Boletim Focus indica redução na estimativa de crescimento do PIB para 2026
O Boletim Focus do Banco Central reduziu a projeção do PIB para 2026 para 1,92% e a do IPCA para 5,01%. A estimativa da taxa Selic para o mesmo ano foi mantida em 13,75%, enquanto o dólar permanece projetado em R$ 5,20

As projeções do mercado financeiro para a economia brasileira indicam uma redução na estimativa de crescimento do PIB e uma leve queda na previsão da inflação para 2026. Os dados, divulgados nesta segunda-feira (31) pelo Banco Central por meio do Boletim Focus, mostram que a expectativa para o Produto Interno Bruto caiu para 1,92%, recuando do patamar de 1,95% registrado na semana anterior.
Para o período entre 2027 e 2029, as previsões de expansão econômica permanecem estáveis em 1,50%, 1,98% e 2%, respectivamente.
Inflação e Metas
O IPCA, índice oficial de inflação, teve sua projeção para 2026 ajustada para 5,01%, contra os 5,02% previstos anteriormente.
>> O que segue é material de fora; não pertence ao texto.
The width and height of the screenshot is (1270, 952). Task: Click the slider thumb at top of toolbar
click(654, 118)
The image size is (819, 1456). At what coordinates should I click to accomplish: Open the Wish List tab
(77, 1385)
Já para 2027, a estimativa subiu levemente, passando de 4,25% para 4,28%. Para os anos de 2028 e 2029, as projeções mantêm-se em 3,80% e 3,50%.
Atualmente, o acumulado de 12 meses do IPCA está em 4,44%, número que, segundo dados de julho do IBGE, posiciona o indicador dentro da meta estabelecida pelo governo.
Taxa de Juros
A estimativa para a taxa Selic ao final de 2026 foi mantida em 13,75%. No momento, a taxa básica de juros está fixada em 14% ao ano, patamar definido em reunião do Copom no dia 5 de agosto, sob a justificativa de prudência diante de incertezas, apesar da desaceleração inflacionária.
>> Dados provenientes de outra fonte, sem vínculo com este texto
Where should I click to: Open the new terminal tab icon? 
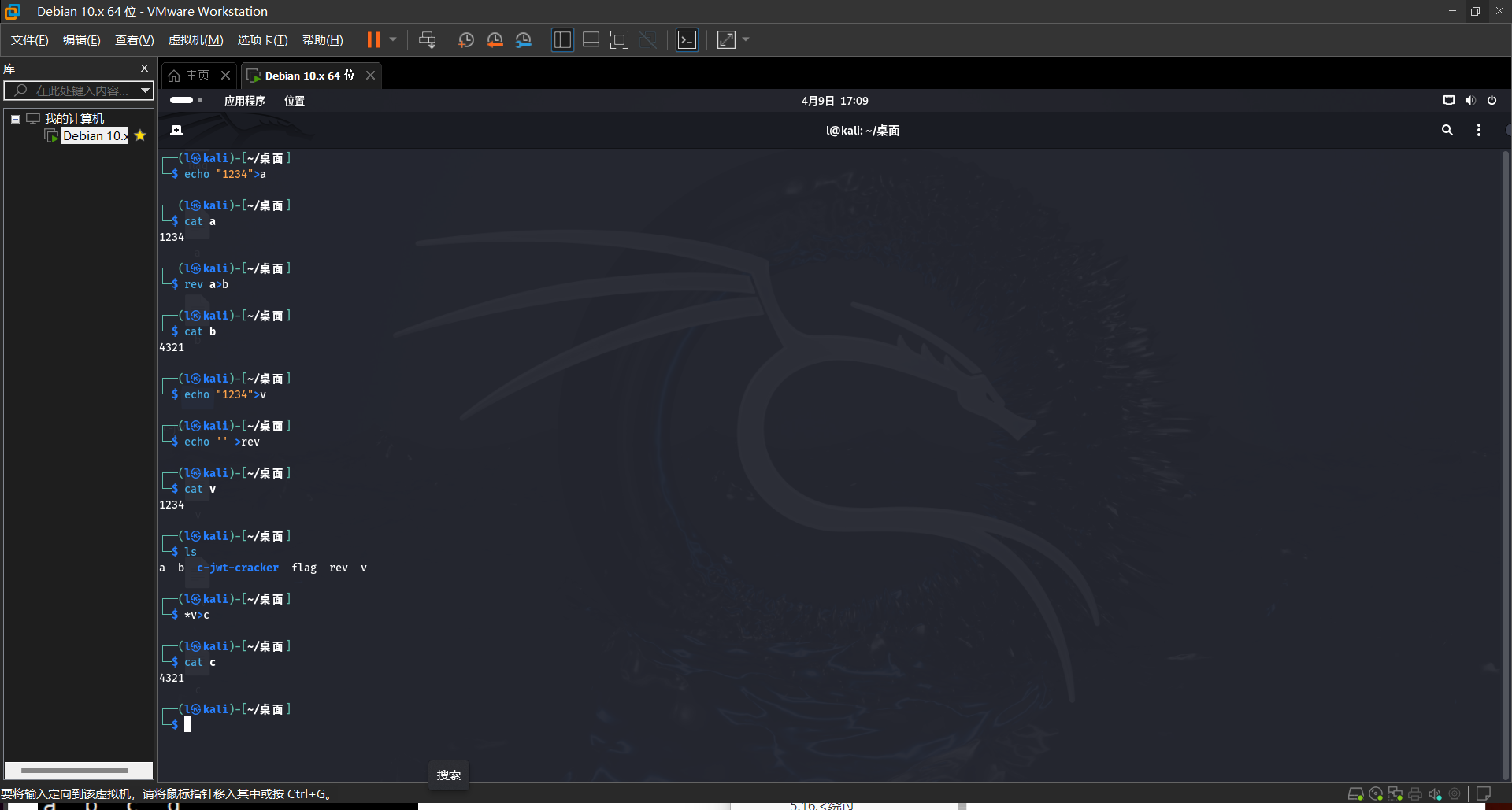pyautogui.click(x=176, y=130)
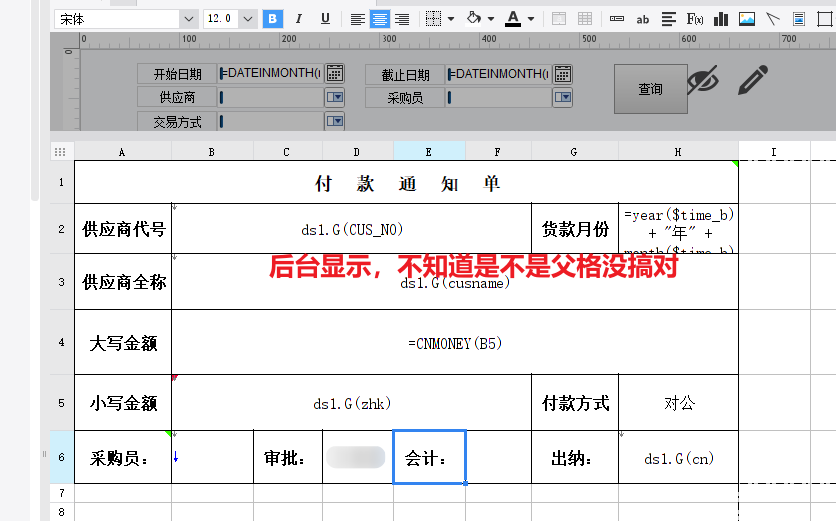836x521 pixels.
Task: Align text to the left
Action: coord(357,20)
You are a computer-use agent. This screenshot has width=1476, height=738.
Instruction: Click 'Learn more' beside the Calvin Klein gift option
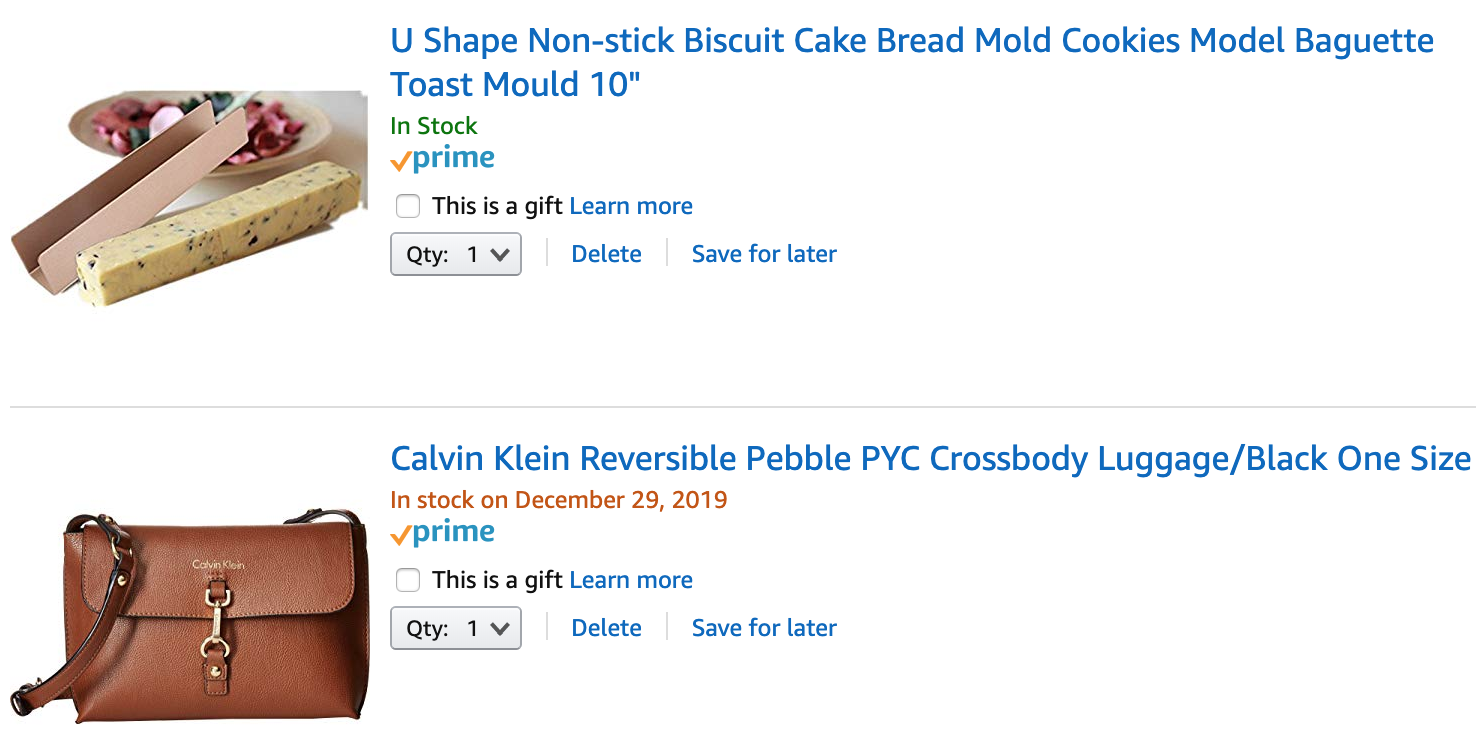(631, 581)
As projeções para os anos seguintes indicam uma trajetória de queda nos juros:
- 2027: 12%
- 2028: 10,5%
- 2029: 10%
Câmbio e Dólar
A cotação do dólar para o fechamento de 2026 permanece projetada em R$ 5,20, repetindo a previsão de quatro semanas atrás. Para 2027 e 2028, a expectativa é de que a moeda norte-americana suba para R$ 5,30, atingindo R$ 5,36 em 2029.
A variação cambial impacta a economia nacional de forma distinta: a alta da moeda estrangeira encarece importações e pressiona a inflação, mas torna as exportações brasileiras mais competitivas. Inversamente, a valorização do real reduz o custo de produtos importados, aliviando a inflação, porém aumenta a concorrência para a indústria doméstica.